1092. Caprimulgus europaeus.
The European Nightjar.
Caprimulgus europaeus, Linn. Syst. Nat. i, p. 346 (1766); Blanf. Bast. Pers. ii, p. 127; id. Ibis, 1877, p. 250; Scully, J. A. S. B. lvi, pt. 2, p. 79.
Caprimulgus unwini, Hume, Ibis, 1871, p. 406; id. S. F. iii, p. 407; iv, p. 501; id. Cat. no. 111 his; Cock & Marsh. S. F. i, p. 350; Butler, S. F. vii, p. 175; Doig, S. F. viii, p. 372 ; Barnes, S. F. ix, pp. 215, 453; Biddulph, Ibis, 1881, p. 48; 1882, p. 270; Scully, Ibis, 1881, p. 428 ; Barnes, Birds Bom. p. 90; St. John, Ibis, 1889, p. 156; Oates in Hume's N. & F. 2nd ed. iii, p. 47; Hartert (C. europaei subsp.), Cat. B. M. xvi, p. 528.
Coloration. Male. Upper surface greyish brown, paler and greyer in Eastern specimens ; long black spots in the middle of the crown and shaft-stripes on the back and rump; some elongate black spots with buff or whitish borders on the scapulars and buffy-white patches on the wing-coverts; a few buff streaks on the sides of the neck ; first three quills each with a large rounded white spot beyond the middle ; tail-feathers with ill-marked blackish cross-bars, the two outer pairs with white ends ; a large white patch on the throat; chin, throat, and breast greyish brown mottled ; lower breast, abdomen, and under tail-coverts buff with dark bars, which become more distant posteriorly and sometimes disappear on the under tail-coverts.
The female wants the white spots on the outer rectrices, and those on the quills are buff or wanting.
Bill and irides black; legs reddish brown.
Length about 10 ; tail 5; wing 7; tarsus, about three-fourths feathered in front, .7.
Distribution.
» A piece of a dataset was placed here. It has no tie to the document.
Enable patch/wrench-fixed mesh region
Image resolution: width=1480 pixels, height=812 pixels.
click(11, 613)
A migratory bird, passing the summer and breeding in temperate parts of Europe and Asia, and wintering in Africa and South-western Asia. In winter this Nightjar visits the Punjab, Sind, and occasionally part of the N.W. Provinces, there being an immature specimen in the Hume collection from Etawah ; in summer it breeds in Kashmir, Gilgit, Afghanistan, Persia, &c.
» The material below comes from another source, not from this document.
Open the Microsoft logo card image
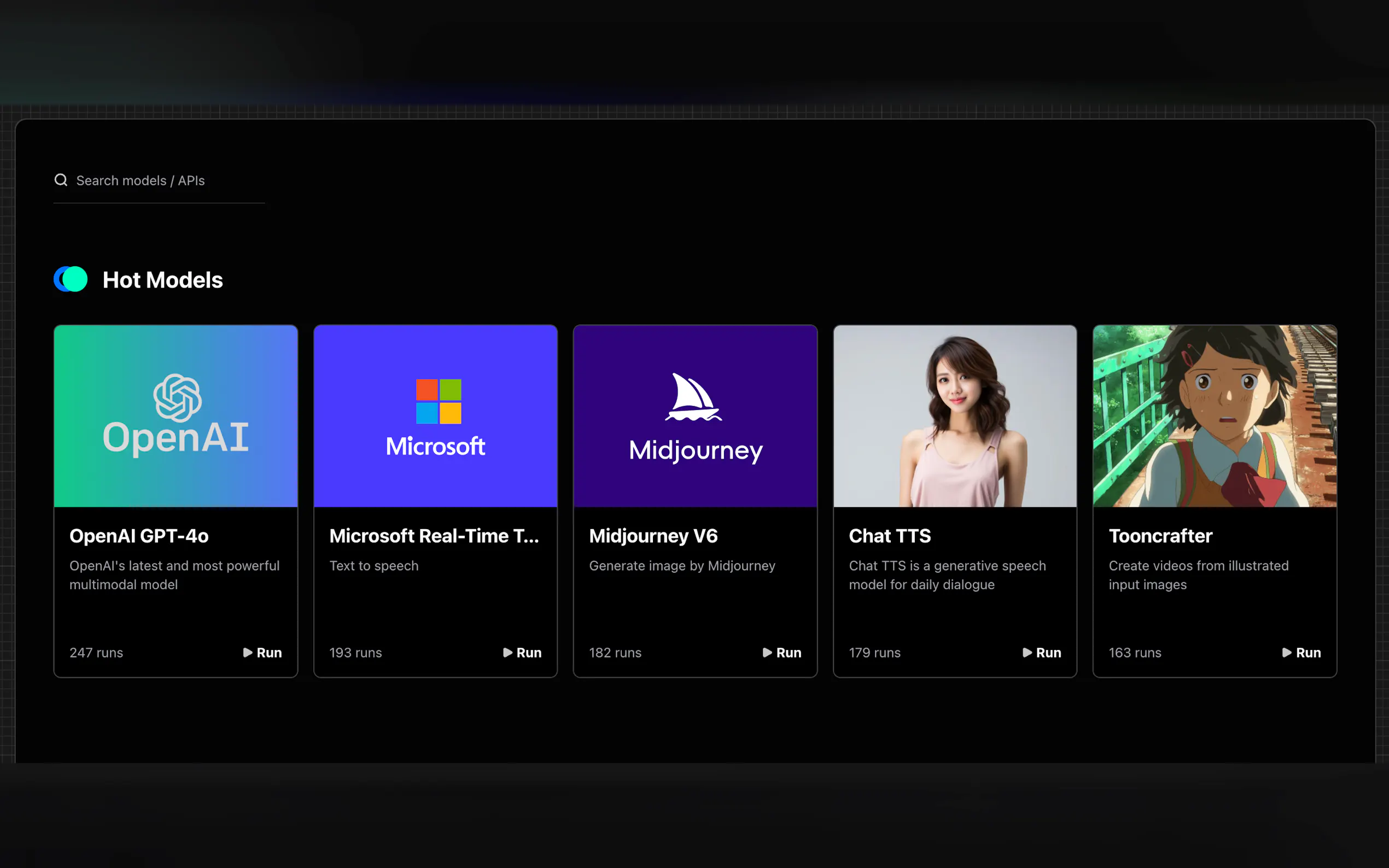 [435, 415]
The Eastern form of this Nightjar, C. univini, which occurs in India, is slightly paler and greyer and a little smaller than the ordinary European bird, whilst the Western European variety found in England is darker. If, as usually happens, the extreme forms are compared, there is a considerable difference, but many Eastern European skins are nearly as pale as C. univini.
Habits, &c. Those of the genus. The eggs, usually two in number, are laid in May or June, and have been taken in the former month by Colonel Marshall at Murree. They are glossy, white, greyish white, or buff, blotched or marbled with pale purplish grey, spotted on the surface with pale sepia-brown, and they measure about 1.22 by .85. They are laid in a small hollow on the bare ground. The note of this species is a whirring sound.